Gil fell silent, willing to steal a few minutes with a pretty woman plastered to him in the privacy of the woods. It should have been toweringly awkward, though she was making no move to leave his side.

“Being the spare can feel a little like being slave,” he said after a moment, trailing his hand over her back. “You can’t strike out on your own, and you can’t quite get out from under the title, though you dare not long for it, either. You sometimes think you’ll do anything to see your brothers wed and starting nice big families of healthy boys.”

He could not see her mouth, but he could feel her smile.

“I thought Scottish titles could often pass through the female line.”

“They can, many of them, and even be held by females. Ours has never been held by a female, though it originated like several dukedoms, when a young married lady caught the eye of Charles II.” He kept his arm around her for a few more moments while he wondered at his own motives.

“You are a very good brother,” she said at length. She sat up, taking away the warmth of her body along Gil’s side. “And I am sorry to be so dramatic. Papa has his heart set on this match, and I… I have my reasons, Mr. MacGregor, but I am averse to the kind of marriage my parents have chosen for me.”

There was a puzzle here, though Gil thanked God it wasn’t his puzzle to unlock. “Are you averse to marrying anybody with a title, or are your reasons specific to Ian?”

“Anybody whom I do not…
anybody
seeking to trade a title for my wealth.”

She sounded very sure of herself, which left Gil both relieved and oddly disappointed.

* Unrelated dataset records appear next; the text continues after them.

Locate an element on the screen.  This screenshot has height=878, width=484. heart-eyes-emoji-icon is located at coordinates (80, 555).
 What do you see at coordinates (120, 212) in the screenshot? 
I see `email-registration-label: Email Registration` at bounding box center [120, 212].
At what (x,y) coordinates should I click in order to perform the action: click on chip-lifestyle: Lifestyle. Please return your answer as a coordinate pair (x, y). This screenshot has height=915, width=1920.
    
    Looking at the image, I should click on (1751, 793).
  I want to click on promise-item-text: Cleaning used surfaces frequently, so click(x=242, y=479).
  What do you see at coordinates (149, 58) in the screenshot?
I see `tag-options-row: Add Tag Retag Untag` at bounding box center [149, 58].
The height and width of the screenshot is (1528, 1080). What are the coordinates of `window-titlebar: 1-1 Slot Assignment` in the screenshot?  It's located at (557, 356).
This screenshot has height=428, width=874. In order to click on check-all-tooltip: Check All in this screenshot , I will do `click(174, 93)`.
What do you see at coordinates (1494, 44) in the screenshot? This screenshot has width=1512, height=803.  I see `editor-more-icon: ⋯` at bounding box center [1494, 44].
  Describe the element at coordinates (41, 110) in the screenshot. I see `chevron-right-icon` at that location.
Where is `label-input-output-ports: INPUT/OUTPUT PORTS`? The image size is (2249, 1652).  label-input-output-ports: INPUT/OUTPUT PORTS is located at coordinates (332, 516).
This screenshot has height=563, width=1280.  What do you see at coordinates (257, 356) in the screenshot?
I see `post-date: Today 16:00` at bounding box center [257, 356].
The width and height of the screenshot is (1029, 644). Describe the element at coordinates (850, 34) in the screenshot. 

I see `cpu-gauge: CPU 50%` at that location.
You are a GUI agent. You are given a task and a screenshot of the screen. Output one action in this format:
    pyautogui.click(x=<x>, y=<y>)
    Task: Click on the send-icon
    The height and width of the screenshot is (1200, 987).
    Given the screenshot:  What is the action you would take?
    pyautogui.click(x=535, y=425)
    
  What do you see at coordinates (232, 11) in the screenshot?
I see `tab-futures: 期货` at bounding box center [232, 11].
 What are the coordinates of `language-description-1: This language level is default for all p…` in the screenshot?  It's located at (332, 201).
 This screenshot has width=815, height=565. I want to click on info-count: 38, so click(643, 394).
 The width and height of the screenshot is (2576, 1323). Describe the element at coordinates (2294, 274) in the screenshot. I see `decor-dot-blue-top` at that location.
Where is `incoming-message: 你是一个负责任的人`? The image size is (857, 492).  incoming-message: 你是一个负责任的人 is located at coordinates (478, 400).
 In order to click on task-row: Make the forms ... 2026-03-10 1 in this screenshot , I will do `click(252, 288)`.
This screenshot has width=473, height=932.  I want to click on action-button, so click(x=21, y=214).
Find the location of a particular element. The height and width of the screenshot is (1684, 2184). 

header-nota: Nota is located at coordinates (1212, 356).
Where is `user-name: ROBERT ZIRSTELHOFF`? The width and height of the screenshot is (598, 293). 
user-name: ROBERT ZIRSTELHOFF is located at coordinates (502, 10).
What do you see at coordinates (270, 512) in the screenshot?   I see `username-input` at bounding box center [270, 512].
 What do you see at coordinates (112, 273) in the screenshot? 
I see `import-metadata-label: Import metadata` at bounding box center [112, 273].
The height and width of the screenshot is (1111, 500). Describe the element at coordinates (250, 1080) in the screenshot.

Though whether he was disappointed for her, for Ian, or—God help him—for himself, he could not have said.

And it hardly mattered, regardless.

“You must explain your situation to Ian,” Gil said, rising from their boulder. “He’s a canny man, and you wouldn’t want for a better friend in a pinch. If anybody can aid you, Miss Daniels, he can.”

“He can’t help me.”

“Not even with a long engagement from which he allows you to cry off and keep much of your settlements?”

She was in the process of shaking out the skirts of her habit as he spoke, but she paused to meet his eyes. “Such arrangements are possible?”

He winged his arm at her, having no idea whatsoever what was possible once lawyers got hold of marriage contracts. His brother, however, he both knew and trusted.

“Ian isn’t a good negotiator, he’s a
great
negotiator. Our neighbors have been known to solicit Ian’s input on sticky foreign policy matters, and in dealing with their various local retainers. He studied law for years, and he can sort out most any situation and draft language to address it.”

“Then it’s possible? To write a contract such that some of the money will stay with the jilted groom even after a long engagement?”

Why in God’s name did she sound so intrigued? Even he knew a woman who jilted her fiancé was effectively ruined. “It may be possible, though Ian has made no secret we need coin sooner rather than later. Still, I suggest you bring up with him whatever is troubling you and solicit his aid. As a gentleman, he’s honor bound to help you.”

She let Gil assist her into the saddle but said little all the way back to the stables. Gil was going to have to tell Ian something of what had transpired in the woods—that the woman was reluctant, of course. That she’d taken arranged marriage as an institution into dislike for a certainty.